EkolojiManşet

Meke Gölü kurudu, yenileri yolda

0

‘Dünyanın nazar boncuğu’ Meke Gölü kurudu. Uzmanlar, gölün yüzey suyunun bittiğini ve geri kazanımının çok güç olduğunu söyledi; yeraltı su kullanımının sona erdirilmesini istedi.

Konya’da ‘Dünyanın nazar boncuğu’ olarak adlandırılan, krater yapılı Meke Gölü’nde su kalmadı. Önceleri 12 metre derinliğinde su bulunan göl, yıllardır süren kuraklık ve bilinçsiz tarımsal sulamayla yeraltı su seviyesinin sürekli düşmesi yüzünden kurudu. Şu sıralar gölün sadece bir kısmında, neredeyse bir avuç su bulunuyor.

Bundan böyle gölü yağışların da  kurtaramayacağını ifade eden Konya Jeoloji Mühendisleri Odası Başkanı Prof. Dr. Fetullah Arık, ”Meke’de daha önceden görmüş olduğunuz su, yüzey suyuydu. Şu an da bu su yok. Suyu bitirdik.” dedi.
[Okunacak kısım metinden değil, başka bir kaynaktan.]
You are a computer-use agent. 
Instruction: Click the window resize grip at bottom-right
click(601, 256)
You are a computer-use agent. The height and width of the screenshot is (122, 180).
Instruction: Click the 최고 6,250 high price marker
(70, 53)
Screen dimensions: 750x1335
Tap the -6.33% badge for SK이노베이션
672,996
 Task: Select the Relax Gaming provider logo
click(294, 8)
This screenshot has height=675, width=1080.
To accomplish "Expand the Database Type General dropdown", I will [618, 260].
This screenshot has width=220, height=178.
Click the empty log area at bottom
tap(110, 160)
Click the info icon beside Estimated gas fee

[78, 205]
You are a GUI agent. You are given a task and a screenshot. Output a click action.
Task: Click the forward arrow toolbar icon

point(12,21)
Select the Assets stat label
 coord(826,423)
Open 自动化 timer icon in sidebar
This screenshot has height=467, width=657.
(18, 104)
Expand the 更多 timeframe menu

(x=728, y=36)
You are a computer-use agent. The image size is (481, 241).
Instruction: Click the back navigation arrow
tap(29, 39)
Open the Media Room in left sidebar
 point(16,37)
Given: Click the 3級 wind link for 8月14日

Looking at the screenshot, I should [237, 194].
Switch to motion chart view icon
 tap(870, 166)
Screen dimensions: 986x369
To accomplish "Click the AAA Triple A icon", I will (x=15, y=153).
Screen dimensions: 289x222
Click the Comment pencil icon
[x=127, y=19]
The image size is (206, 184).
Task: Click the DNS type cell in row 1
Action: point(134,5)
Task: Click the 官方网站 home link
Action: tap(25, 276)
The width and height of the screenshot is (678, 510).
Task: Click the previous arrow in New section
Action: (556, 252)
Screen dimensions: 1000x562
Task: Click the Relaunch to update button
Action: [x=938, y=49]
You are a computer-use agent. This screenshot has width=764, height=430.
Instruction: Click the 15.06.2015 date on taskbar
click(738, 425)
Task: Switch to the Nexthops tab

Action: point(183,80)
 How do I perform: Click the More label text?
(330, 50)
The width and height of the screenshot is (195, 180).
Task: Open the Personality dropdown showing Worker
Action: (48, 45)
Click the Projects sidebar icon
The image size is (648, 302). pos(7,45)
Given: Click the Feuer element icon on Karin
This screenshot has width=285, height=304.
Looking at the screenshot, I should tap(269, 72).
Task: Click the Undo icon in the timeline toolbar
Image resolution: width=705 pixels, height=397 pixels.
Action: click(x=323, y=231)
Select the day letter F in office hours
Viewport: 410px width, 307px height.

Gölün ‘sulak alan’ iken artık ‘kurak alan’a dönüştüğünü kaydeden yazarımız, su yönetimi uzmanı Dr. Akgün İlhan da 1994’te Ramsar Sözleşmesi’ne taraf olarak Türkiye’de koruma altına alınan 14 sulak alanın birinin Meke Gölü olduğunu hatırlattı; “Meke Gölü’ne, Meke Çölü diyeceğimiz günler geldi çattı” ifadelerini kullandı.

Meke, Karapınar ilçesinde sönmüş bir volkan kraterinin suyla dolmasıyla oluşan ve ortasında adacıklar bulunan bir göl. Kuruyan gölün yüzey suyunun tekrar geri kazanılmasının güç olduğunu kaydeden Prof. Arık  şu değerlendirmeyi yaptı:

‘Az su tüketen bitkilere yönelmek lazım’

“Türkiye ortalamasının yarısından daha az bir yağış alan bölgenin asıl sorunu kuraklık. Yıllık ortalama metrekareye 300-320 milimetre yağış düşüyor. Bu yağış neredeyse kuraklığın sınırı. Bu bölgede tarım için yeraltı suyundan aşırı miktarda yararlanıyoruz. İkisi birlikte olunca, bu durum her geçen yıl yeraltı sularının aleyhine işliyor. Kışın gelen yağışlar, neredeyse yeraltı sularına ulaşmadan buharlaşmayla ya da bitkiler tarafından alınarak kullanılıyor. O nedenle de üzerine herhangi bir şey koymaksızın yıllardır mevcut bir kaynağı tüketiyoruz.”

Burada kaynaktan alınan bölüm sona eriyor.